The medical basis of this finding was that the victims had all died of a single condition, traumatic asphyxia.
But, as the Panel have noted, 41 of the 96 victims showed signs of a medical condition “cerebral oedema” (i.e. brain swelling) which only sets in after sustained exposure to asphyxiation. Its presence shows that these victims were not killed suddenly, and certainly not by 3.15, but could have been rescued had the emergency services been operating properly.
Many Liverpool fans have long held the view that these failures were not accidental. The police force charged with public protection at Hillsborough was the same Yorkshire police force which had acted with lawlessness and judicial protection during the miners’ strike of 1984-5. Within hours of the tragedy, its leading officers were in contact with the Home Secretary Douglas Hurd (there is no note of what was said), and in no time at all, the police cover up had enlisted the support of the Conservative Party and of Tory newspapers, including (infamously) the Sun.
When the Taylor report, which blamed the force for the tragedy, was first published, Margaret Thatcher toned down an initial press statement welcoming it. “The broad thrust is devastating criticism of the police”, she wrote, “Is that for us to welcome?”

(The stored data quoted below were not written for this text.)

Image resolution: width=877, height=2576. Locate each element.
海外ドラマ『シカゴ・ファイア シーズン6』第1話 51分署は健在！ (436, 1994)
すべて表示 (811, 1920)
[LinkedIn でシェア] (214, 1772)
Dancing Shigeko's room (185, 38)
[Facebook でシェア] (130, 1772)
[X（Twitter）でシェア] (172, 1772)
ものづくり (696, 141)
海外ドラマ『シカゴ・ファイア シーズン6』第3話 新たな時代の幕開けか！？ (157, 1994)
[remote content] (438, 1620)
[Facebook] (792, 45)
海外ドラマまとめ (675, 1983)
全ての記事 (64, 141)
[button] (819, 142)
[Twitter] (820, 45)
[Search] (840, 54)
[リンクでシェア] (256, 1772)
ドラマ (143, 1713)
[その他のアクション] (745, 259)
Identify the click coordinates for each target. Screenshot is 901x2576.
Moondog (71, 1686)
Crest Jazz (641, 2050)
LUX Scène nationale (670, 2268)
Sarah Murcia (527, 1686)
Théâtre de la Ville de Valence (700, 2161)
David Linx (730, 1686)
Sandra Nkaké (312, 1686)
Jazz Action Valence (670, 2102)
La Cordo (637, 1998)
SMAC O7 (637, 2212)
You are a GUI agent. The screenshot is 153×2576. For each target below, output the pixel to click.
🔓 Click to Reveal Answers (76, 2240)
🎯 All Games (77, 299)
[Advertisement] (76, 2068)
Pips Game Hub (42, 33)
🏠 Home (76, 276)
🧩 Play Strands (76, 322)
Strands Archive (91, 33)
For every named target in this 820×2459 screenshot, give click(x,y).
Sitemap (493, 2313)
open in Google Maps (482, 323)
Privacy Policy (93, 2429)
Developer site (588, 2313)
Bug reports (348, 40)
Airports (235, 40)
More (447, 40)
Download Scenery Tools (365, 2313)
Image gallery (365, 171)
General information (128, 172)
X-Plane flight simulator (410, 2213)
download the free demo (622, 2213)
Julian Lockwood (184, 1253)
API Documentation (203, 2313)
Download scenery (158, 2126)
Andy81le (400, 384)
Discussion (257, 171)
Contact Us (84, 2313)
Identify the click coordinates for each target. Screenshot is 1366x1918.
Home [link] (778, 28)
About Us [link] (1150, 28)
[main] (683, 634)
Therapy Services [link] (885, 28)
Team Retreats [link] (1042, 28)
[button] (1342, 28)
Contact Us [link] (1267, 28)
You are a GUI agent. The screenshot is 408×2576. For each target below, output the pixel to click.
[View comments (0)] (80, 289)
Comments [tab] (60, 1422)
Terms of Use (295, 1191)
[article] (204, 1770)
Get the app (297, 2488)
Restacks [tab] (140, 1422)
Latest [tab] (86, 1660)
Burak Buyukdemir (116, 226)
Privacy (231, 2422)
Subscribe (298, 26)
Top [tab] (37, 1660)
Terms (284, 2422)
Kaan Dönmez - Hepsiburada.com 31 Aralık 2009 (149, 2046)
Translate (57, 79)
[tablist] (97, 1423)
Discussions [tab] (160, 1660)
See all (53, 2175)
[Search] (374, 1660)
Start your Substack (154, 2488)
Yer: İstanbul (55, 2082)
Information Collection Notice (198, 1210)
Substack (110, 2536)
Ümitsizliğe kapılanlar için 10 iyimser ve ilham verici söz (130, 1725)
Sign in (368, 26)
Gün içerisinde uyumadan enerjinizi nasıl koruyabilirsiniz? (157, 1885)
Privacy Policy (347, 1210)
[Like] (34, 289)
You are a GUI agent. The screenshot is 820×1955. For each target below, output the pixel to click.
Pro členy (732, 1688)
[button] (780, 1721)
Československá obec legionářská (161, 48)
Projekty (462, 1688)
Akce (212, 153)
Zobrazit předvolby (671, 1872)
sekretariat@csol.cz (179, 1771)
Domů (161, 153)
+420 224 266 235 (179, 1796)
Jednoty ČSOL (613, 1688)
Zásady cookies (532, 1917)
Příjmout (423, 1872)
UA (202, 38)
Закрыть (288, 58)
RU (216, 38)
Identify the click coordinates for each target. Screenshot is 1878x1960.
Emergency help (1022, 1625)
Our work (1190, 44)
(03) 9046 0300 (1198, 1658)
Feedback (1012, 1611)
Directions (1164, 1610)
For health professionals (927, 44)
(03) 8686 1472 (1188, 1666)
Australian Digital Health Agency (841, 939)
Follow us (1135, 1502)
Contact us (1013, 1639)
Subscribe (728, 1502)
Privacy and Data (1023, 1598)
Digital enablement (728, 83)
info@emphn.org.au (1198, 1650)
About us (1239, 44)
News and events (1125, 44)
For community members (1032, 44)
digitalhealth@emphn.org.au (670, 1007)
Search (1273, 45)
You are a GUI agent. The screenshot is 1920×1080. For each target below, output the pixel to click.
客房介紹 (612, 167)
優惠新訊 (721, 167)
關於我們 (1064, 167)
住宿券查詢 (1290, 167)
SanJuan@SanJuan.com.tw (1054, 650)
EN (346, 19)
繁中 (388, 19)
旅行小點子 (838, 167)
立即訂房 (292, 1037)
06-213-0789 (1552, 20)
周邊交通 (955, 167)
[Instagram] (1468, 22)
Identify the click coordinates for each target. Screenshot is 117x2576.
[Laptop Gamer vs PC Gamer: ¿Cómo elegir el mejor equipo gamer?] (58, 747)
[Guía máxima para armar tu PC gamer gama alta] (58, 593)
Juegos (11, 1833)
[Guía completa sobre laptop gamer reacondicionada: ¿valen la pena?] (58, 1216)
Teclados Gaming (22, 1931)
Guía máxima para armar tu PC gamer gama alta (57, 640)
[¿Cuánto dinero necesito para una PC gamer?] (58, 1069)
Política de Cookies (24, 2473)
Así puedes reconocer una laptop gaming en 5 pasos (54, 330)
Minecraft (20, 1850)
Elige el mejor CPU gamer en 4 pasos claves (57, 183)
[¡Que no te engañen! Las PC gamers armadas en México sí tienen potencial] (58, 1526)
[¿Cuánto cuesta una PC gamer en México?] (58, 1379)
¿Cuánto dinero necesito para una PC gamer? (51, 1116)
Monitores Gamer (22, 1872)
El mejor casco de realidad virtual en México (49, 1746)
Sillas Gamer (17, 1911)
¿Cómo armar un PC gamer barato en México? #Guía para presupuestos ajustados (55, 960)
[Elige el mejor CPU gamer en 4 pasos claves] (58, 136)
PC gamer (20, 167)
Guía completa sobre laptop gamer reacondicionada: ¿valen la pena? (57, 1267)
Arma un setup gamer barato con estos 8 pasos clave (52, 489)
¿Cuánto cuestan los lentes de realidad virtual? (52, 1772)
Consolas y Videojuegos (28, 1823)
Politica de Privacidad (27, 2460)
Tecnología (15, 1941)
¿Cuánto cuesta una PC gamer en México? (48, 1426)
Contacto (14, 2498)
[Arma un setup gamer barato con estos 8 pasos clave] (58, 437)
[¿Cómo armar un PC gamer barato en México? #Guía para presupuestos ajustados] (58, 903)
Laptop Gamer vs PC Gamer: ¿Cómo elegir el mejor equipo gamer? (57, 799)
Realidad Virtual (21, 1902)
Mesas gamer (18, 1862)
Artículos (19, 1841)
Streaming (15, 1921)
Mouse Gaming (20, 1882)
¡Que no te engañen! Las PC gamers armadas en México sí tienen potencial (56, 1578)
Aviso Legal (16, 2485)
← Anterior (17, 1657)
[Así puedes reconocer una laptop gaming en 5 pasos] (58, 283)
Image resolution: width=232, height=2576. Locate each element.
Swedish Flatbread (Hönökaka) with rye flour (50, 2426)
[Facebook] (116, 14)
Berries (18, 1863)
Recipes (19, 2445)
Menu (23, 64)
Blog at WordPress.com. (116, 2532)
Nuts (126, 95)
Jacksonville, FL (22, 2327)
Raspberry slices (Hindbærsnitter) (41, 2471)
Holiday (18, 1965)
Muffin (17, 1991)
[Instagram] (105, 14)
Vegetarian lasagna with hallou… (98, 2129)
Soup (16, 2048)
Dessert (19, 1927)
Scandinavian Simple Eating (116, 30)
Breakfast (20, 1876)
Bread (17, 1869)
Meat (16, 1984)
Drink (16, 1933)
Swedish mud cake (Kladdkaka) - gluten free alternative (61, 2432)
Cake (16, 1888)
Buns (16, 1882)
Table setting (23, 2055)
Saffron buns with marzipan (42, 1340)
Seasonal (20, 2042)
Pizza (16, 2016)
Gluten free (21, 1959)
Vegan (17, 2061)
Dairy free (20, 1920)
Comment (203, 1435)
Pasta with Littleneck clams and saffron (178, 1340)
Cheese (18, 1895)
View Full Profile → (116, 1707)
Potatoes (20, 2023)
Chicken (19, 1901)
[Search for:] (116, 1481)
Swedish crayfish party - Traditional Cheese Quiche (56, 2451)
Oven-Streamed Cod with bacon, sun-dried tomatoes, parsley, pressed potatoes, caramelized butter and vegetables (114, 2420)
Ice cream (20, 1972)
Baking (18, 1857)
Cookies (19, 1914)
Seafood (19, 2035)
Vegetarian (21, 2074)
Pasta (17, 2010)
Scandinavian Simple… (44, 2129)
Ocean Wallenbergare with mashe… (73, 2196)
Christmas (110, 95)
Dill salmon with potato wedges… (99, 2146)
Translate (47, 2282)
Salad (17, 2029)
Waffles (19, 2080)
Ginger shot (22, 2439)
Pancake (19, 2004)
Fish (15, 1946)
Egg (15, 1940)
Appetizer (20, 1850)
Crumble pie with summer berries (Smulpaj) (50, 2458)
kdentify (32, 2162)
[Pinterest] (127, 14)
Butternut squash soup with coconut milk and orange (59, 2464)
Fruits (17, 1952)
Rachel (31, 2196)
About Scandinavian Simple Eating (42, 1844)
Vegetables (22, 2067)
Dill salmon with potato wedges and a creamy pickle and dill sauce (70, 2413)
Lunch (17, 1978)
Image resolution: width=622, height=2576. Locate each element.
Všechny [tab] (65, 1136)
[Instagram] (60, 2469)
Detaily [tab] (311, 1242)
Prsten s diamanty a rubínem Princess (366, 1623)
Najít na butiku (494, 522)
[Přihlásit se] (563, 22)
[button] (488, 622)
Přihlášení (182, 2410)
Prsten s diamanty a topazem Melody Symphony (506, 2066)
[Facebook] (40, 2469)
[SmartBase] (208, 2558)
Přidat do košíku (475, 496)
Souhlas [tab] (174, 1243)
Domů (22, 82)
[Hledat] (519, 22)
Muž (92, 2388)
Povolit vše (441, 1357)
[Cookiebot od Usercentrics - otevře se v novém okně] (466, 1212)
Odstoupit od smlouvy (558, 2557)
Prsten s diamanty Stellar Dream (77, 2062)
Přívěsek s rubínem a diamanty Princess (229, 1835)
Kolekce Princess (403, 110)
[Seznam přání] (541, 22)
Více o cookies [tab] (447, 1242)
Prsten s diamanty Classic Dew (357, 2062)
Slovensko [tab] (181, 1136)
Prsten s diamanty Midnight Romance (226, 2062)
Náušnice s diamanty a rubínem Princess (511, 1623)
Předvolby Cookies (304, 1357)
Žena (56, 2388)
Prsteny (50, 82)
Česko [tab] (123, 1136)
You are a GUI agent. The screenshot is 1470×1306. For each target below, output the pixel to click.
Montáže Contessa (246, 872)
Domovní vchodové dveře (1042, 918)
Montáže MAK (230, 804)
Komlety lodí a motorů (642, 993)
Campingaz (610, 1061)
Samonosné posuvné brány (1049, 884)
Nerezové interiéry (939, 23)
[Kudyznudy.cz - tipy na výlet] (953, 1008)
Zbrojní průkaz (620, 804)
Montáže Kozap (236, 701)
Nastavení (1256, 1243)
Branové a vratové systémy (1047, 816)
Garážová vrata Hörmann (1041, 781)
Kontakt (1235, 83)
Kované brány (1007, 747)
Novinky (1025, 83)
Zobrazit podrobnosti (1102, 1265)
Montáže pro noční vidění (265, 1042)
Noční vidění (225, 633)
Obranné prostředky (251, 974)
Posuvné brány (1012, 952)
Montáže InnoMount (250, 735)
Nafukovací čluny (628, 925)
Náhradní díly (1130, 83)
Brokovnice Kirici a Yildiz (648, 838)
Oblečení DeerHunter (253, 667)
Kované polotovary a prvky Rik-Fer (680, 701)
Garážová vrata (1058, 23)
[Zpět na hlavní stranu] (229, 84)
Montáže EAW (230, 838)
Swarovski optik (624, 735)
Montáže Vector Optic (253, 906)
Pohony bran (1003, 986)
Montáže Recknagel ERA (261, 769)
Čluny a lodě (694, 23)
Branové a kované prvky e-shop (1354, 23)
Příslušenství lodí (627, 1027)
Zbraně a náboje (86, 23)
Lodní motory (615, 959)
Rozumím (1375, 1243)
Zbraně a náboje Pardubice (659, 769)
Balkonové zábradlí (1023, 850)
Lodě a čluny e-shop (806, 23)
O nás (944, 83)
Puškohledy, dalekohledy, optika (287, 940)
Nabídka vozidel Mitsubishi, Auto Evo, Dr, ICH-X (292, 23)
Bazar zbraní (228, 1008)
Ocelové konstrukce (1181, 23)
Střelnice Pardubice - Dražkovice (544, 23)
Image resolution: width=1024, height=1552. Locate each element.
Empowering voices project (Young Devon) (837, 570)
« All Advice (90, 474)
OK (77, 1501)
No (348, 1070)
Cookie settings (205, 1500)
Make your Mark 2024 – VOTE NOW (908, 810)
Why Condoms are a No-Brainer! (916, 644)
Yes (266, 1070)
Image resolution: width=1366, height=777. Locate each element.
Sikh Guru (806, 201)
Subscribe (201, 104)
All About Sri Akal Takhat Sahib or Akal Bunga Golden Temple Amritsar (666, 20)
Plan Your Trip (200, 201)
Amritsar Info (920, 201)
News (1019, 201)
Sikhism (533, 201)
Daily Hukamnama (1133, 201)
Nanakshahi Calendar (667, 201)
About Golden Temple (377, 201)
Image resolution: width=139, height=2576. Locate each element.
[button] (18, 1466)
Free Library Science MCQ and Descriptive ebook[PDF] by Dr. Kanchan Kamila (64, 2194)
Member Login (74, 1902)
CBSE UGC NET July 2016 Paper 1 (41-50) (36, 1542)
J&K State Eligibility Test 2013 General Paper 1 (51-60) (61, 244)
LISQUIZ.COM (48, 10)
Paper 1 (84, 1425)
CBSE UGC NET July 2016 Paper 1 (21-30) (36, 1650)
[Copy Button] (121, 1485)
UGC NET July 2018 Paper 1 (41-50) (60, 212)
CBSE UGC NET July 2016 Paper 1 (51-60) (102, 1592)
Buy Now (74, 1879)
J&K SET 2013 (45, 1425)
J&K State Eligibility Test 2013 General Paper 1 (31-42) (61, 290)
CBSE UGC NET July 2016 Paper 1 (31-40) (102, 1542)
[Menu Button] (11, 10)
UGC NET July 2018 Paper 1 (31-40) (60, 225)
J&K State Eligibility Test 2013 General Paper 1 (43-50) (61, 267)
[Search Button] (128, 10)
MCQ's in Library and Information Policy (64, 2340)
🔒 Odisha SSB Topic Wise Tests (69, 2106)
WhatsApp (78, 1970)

The new Panel’s findings cast more light on the police cover-up, including the decision to test the dead bodies for alcohol (including the youngest victim, who was just 10 years old). The idea behind the tests was, of course, to gather information which could be fed to friendly newspapers in order to nourish the lie that Liverpool fans were football “hooligans” and responsible for their own death.
The wrongness of the original inquest also cast light inevitably on the decision of the House of Lords in the case of Alcock v Chief Constable of South Yorkshire Police, in which their Lordships ransacked the common law for doctrines of wafer thin plausibility tending to exclude the police from liability to the families of the victims.
The cover up did not emerge from nowhere but was shaped by a class enmity. The Liverpool fans of 1989 had a place in the Tory imagination as the successors to the Toxteth rioters of 1981 and the Militant-run Liverpool city councillors of 1983-1987 (and judging by Boris Johnson’s stint at the Spectator this memory has barely faded). Had the crash taken place at Glyndebourne or Wimbledon, it would not have taken 23 years for the truth to be admitted.
Some establishment voices have been quick to say that Hillsborough, while lamentable, could never happen again. But while football is certainly safer than it was (a regular away fan, I remember some of the grounds that Liverpool played at during the 1989 cup run, and you would not risk an animal with the wires and fences of the time), events such as the immediate press responses to the deaths of Jean Charles de Menezes or Ian Tomlinson show that our media remains willing to publish any lie, no matter how implausible, so long as the original source is a policeman.
Finally, the most remarkable feature of the report was that, having been set up in 2009, before the last election, its authors managed to survive the Tories’ “bonfire of the quangos”. Rev James Jones who chaired the panel has been quoted as saying, “It is no secret that the incoming government was not bound by the decisions of the previous government and therefore I had to see various secretaries of state to make the case for the panel continuing at public cost when there were pressures on the public purse”. The Tories must be furious that they let the Panel report.